The building itself was difficult to navigate given its original purpose as a powerhouse. It was designed as a vertical entity not the usual horizontal design of a museum. Visitor flow was difficult, costs associated with maintenance for interactive displays increased and turnover of exhibitions was minimal.

In addition, there was increasing dislocation between the Director and the Board of Trustees when temporary exhibitions on energy and environmental concerns were mounted .

== Controversy about the museum's future ==
There were a number of controversies surrounding The Earth Exchange even at its inception. These controversies compounded over the years 1991-1995 when The Earth Exchange was finally closed. The most significant controversies revolved around a mismatch of expectation among a number of stakeholders. The Board of Trustees were expecting The Earth Exchange to be a showcase of the value of the extractive industries; the Director of the museum was professionally aligned with concepts of museology which promoted education, debate and scholarship.

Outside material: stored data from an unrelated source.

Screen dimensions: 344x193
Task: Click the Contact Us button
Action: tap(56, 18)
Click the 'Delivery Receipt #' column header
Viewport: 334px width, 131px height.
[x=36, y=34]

The Director was also an advocate of the value of entertainment as a way of attracting visitor numbers, which was critical given the museum's reliance on private resource provision. At the same time, Sydney was developing a number of visitor attractions where such entertainment and education could be consumed reliably and relatively cheaply compared to The Earth Exchange (The Story of Sydney, Museum of Contemporary Arts, Australian National Maritime Museum, Hyde Park Barracks, and Darling Harbour attractions).

The Earth Exchange, a creature of the Department of Minerals and Energy, lay outside the museum sector supported by the Ministry for the Arts. This was an uncomfortable position for The Earth Exchange to occupy when sponsorship started to fall away and reliance on government came to the fore. The Ministry for the Arts at the time became increasingly powerful within the government of the day and believed that the acquisition of the prized Albert Chapman Minerals Collection would have been better housed in another museum. They were reluctant to come to the aid of The Earth Exchange in the final analysis given their own growing cultural portfolio.

The Earth Exchange finally closed its doors in 1995. Its collection was re-distributed among other museums and the prized Albert Chapman Minerals Collection was acquired by the Australian Museum.